No creo que estas palabras puedan unificarse en una necrológica, ni en una nota que reconoce una obra y los lauros de su autora. No podrá ser otra cosa que la expresión del significado y el valor de los textos de Almudena Grandes para las letras y los libros que busco y me encuentran. Esta madrileña nació en 1960 y se graduó como Licenciada en Geografía e Historia. Hija y nieta de poetas. Esos datos explican algunas cuestiones: la capital española como el lugar físico de sus ficciones, su crecimiento durante los últimos años de la dictadura de Franco, la juventud en los 80 y ser escritora.
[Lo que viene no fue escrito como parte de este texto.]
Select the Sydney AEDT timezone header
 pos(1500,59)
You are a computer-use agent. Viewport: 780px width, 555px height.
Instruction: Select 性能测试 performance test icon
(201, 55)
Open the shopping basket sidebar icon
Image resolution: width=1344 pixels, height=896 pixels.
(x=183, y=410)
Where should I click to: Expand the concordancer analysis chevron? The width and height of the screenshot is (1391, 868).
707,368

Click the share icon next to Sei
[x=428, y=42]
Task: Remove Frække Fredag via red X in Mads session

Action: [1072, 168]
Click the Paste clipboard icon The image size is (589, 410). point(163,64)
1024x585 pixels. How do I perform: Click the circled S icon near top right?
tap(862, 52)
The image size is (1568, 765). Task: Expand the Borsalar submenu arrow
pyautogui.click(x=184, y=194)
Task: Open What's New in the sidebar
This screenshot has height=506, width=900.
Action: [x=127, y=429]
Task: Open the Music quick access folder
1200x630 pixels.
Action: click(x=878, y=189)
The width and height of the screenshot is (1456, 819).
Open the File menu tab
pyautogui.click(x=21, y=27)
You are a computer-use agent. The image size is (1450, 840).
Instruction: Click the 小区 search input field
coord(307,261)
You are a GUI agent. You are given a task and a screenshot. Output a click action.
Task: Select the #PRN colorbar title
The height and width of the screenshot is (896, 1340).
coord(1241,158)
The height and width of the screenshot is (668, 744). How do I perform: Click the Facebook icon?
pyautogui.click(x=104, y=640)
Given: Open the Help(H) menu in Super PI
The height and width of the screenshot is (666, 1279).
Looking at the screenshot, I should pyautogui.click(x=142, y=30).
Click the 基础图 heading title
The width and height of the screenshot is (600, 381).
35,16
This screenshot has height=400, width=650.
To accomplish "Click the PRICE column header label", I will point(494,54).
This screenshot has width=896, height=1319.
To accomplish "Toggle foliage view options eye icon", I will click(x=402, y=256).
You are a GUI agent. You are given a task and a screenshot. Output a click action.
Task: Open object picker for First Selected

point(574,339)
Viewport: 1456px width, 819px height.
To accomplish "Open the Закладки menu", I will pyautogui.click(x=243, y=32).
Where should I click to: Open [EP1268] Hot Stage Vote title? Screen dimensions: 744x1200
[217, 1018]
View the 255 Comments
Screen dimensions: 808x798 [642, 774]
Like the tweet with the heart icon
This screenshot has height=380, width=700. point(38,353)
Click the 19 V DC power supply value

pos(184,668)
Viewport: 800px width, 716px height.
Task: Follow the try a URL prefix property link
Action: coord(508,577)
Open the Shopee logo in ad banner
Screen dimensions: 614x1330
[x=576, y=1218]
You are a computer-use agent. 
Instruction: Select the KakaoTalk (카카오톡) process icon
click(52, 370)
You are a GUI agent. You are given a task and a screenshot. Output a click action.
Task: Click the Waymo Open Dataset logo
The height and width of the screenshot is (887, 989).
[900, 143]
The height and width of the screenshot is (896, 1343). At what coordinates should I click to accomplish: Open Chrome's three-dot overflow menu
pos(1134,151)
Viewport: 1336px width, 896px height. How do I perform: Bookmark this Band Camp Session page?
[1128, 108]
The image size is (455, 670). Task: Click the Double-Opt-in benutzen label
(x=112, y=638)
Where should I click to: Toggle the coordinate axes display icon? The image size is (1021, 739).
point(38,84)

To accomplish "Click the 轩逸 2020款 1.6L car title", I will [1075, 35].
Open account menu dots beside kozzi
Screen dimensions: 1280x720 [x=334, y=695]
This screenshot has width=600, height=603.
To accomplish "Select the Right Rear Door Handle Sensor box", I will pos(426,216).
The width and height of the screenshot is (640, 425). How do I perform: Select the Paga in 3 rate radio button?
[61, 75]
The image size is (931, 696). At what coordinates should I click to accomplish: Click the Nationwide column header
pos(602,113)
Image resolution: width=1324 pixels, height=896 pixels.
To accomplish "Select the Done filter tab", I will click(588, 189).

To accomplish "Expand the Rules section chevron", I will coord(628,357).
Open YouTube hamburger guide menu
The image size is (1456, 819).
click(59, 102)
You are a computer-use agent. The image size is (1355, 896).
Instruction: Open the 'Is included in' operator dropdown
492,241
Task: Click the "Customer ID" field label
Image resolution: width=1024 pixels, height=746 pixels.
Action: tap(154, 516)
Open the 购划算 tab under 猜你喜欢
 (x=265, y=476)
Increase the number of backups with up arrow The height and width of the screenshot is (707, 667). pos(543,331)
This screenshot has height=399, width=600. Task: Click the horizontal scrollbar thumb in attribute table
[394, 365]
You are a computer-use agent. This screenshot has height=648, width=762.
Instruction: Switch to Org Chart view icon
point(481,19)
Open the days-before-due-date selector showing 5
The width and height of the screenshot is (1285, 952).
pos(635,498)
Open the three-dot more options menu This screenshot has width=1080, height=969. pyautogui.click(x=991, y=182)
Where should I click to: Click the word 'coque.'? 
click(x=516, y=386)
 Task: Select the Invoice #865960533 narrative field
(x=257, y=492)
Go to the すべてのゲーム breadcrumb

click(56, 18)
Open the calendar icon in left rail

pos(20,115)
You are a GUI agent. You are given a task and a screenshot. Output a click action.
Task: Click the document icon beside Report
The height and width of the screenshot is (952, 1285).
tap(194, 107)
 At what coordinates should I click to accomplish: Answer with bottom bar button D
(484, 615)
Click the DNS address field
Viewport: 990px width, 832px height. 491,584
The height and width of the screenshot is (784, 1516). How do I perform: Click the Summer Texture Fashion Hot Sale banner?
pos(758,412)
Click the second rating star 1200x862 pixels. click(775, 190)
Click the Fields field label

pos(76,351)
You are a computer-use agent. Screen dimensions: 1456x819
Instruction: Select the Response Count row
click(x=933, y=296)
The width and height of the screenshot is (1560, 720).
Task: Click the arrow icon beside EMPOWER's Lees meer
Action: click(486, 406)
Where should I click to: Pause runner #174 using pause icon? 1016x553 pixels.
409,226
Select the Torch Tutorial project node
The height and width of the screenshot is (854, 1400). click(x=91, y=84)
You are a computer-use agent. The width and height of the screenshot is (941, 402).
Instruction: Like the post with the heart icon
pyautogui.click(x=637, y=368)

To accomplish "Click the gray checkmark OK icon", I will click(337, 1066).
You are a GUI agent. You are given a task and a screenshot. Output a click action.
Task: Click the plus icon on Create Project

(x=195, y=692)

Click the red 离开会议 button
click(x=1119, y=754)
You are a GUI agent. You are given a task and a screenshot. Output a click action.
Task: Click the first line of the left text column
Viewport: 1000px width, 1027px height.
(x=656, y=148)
Su primera novela, Las edades de Lulú, movió el tablero con el erotismo desplegado en las vivencias de una adolescente que se hace mujer. Una narrativa particular ya se podía ver, realista y hábil para construir la psicología de los protagonistas. Le siguieron varias otras novelas y un libro de cuentos, Modelos de mujer. Pero ¿cuándo, cómo y por qué me sobrevino el encanto? Podría decir que cuando leí Los besos en el pan, una novela coral en la que Madrid está rota por la crisis y los vecinos de un barrio venido a menos fraternizan, dándose la mano sin más. Almudena, además, ilustra con ternura la cotidianeidad y se apoya en ella, en el costumbrismo, en el menudo carácter que tienen las personas que salen para adelante. Nunca para atrás. En esos hombres y mujeres que ya no pueden más, pero siguen. Como si al narrarlos, les diera cobijo. Y así sucede con El corazón helado y todas las entregas de Episodios de una guerra interminable, la serie de seis novelas (la última aún no fue publicada) que tienen a los finales de la Guerra Civil y al franquismo como las causas de tanta resistencia interna, chiquita, grande, conjunta, desafiante, clandestina. De otra forma no podía ser. El miedo estaba metido en el cuerpo, los seres queridos presos, muertos o exiliados. Todo era pecado. Ser diferente era una condena. A las lágrimas había que acallarlas. Mucho más las mujeres y los homosexuales. El que mandaba era el nacionalismo católico. Los nazis podían esconderse en la casa de una señora de bien. Un fusilamiento o la cárcel estaban a la vuelta de la esquina. Ser rojo costaba la vida. Había que sobrevivir como fuese. Y además, torcerle el pulso al opresor.
Entonces lo que Almudena hizo fue rescatar sucesos reales para tejer ese largo derrotero de casi 40 años a través de ficciones agudas, dramáticas, crudas, cálidas y cercanas que son la historia de su país. Y fundamentalmente, marcar el imperativo de cuidar la memoria. Para que no haya olvido ante tanta violencia y tanto dolor tragado con saliva. Si la literatura es capaz de semejante cometido, esa madrileña que partió el sábado ha sido mucho más que una escritora. Y ahora, cuando miro las portadas de dos de sus libros, empiezo a pensar que quizás no se haya ido.